« Il y a 1000 façons de pleurer. Je pleure avec dédain. » L’incomprise est cette fille portant sur elle le fardeau de l’enfance avec ses problèmes et ses craintes. L’apprentissage de la vie dans un contexte compliqué, se retrouvant confrontée au rejet parental et une solitude forcée. Cette incomprise peut ramener à la figure de la réalisatrice, Asia Argento dans ce film personnel où le placement d’éléments biographiques, au-delà des prénoms très proches, est clairement identifiable, elle, la fille de Dario Argento, réalisateur italien reconnu. Mais ce personnage d’incomprise est plus largement le symbole de l’enfant en général, se sentant forcément incompris du monde adulte, de ce monde qu’il voit comme injuste.
La réalisatrice italienne plonge dans l’enfance et la chaleur de l’Italie de façon dynamique et pourtant contemplative. Avec quelques fulgurances punks et sans véritablement insuffler de nouveautés, un panel de souvenirs se dessine tantôt teinté d’une joyeuse mélancolie, tantôt d’une triste jouissance.
Aria est au cœur de sa jeunesse, perdue entre enfance et adolescence, perdue entre un père absent semblant ignorer son existence et une mère privilégiant la recherche de nouveaux partenaires. Elle vagabonde dans un Rome à la splendeur évaporée. C’est une critique de ces artistes, de la vie excessive et inaboutie qu’ils mènent, alternant la procrastination et la décadence, à l’image cette société. La protagoniste est alors avec son chat façon Inside Llewyn Davis, bercée par l’envie de découvrir une stabilité et se raccrocher au moindre amour qu’elle rencontre, souvent balayé. Illustration de son père l’emmenant à ce concert en guest star avant de la chasser de chez lui.

Enregistrements extraits d'une collection

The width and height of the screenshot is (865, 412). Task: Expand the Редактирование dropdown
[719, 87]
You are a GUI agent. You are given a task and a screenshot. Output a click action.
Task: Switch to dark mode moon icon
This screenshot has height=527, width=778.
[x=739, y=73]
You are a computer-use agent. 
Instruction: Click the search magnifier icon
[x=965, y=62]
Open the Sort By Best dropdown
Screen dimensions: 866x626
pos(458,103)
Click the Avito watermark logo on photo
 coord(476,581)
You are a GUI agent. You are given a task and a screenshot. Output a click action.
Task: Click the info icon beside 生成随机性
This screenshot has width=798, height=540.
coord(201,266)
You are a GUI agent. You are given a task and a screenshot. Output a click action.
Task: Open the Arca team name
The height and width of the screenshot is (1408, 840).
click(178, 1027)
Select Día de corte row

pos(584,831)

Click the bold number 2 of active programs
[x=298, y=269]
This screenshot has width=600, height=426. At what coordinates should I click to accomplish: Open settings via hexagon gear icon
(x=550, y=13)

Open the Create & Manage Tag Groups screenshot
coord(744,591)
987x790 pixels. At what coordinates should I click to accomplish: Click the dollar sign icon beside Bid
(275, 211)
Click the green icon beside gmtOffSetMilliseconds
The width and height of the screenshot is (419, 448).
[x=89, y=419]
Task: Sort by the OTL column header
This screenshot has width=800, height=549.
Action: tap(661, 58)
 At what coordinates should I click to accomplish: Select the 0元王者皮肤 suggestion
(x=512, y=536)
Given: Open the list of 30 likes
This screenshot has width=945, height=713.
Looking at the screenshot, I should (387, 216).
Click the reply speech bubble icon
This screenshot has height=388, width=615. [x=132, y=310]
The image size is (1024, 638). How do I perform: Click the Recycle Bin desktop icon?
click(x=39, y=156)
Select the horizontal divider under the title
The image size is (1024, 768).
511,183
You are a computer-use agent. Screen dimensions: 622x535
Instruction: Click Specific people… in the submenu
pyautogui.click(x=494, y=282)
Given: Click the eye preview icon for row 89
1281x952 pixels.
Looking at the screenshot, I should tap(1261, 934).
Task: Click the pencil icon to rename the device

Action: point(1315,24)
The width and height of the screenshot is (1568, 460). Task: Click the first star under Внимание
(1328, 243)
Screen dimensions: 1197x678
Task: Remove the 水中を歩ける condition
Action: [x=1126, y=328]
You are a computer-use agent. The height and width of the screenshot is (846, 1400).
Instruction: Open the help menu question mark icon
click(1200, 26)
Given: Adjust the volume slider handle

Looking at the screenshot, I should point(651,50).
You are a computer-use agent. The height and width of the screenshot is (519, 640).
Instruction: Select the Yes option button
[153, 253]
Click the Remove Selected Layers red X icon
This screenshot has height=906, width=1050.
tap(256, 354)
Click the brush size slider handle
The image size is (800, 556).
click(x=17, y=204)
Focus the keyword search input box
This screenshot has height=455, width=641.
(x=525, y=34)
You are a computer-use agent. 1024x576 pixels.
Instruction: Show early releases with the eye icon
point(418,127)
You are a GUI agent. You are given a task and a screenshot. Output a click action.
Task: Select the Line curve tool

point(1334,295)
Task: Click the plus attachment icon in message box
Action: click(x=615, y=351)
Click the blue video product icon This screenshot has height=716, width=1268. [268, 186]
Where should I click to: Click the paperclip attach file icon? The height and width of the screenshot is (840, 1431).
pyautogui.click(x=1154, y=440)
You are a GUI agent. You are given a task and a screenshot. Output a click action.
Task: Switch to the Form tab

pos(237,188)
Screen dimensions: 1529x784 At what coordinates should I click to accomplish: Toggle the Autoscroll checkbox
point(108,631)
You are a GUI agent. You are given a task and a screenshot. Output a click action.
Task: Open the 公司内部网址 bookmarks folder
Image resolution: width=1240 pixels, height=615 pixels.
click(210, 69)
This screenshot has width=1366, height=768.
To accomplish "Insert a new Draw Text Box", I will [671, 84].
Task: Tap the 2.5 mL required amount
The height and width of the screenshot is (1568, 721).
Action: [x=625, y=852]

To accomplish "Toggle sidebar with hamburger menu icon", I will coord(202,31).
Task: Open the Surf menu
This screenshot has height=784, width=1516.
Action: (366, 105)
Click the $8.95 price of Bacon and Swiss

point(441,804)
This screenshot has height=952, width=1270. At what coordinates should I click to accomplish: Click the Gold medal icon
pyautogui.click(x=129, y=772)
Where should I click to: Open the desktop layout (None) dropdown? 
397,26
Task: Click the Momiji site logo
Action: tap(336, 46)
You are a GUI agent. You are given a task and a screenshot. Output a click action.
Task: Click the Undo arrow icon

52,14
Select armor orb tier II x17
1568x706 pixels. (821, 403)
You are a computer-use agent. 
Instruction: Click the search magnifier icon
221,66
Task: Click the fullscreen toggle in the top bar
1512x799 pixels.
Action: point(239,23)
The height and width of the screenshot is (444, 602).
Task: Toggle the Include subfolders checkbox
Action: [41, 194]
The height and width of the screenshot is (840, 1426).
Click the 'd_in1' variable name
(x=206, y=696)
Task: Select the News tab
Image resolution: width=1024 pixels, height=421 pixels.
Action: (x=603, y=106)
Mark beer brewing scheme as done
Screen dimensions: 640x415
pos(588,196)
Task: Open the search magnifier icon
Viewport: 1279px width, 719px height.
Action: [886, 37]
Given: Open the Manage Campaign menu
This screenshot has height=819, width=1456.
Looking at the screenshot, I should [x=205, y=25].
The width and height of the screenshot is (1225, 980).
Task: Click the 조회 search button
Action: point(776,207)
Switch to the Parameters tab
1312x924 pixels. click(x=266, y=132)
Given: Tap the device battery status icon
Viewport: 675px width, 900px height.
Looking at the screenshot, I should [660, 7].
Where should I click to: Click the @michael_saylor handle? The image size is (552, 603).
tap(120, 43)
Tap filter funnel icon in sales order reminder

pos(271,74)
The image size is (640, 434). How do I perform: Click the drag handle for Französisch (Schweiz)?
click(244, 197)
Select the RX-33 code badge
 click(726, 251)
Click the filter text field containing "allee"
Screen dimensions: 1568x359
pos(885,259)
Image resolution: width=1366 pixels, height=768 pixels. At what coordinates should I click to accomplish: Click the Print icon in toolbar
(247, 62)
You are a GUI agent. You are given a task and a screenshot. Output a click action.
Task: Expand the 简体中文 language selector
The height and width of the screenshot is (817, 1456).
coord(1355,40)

Liste des tâches
A) Selon l'extrait, pour quelle raison le personnage de l'incomprise peut-il renvoyer à la réalisatrice Asia Argento ? Répondez en une à trois phrases.
B) Recopiez sans aucune modification le passage de l'extrait commençant à « La réalisatrice italienne » et se terminant à « d’une triste jouissance. ».
Appuyez-vous uniquement sur l'extrait.

Réponses attendues
A) Le film est personnel et les éléments biographiques qui y sont placés sont clairement identifiables, au-delà des prénoms très proches. L'extrait rappelle aussi qu'Asia Argento est la fille de Dario Argento, réalisateur italien reconnu.

B)
La réalisatrice italienne plonge dans l’enfance et la chaleur de l’Italie de façon dynamique et pourtant contemplative. Avec quelques fulgurances punks et sans véritablement insuffler de nouveautés, un panel de souvenirs se dessine tantôt teinté d’une joyeuse mélancolie, tantôt d’une triste jouissance.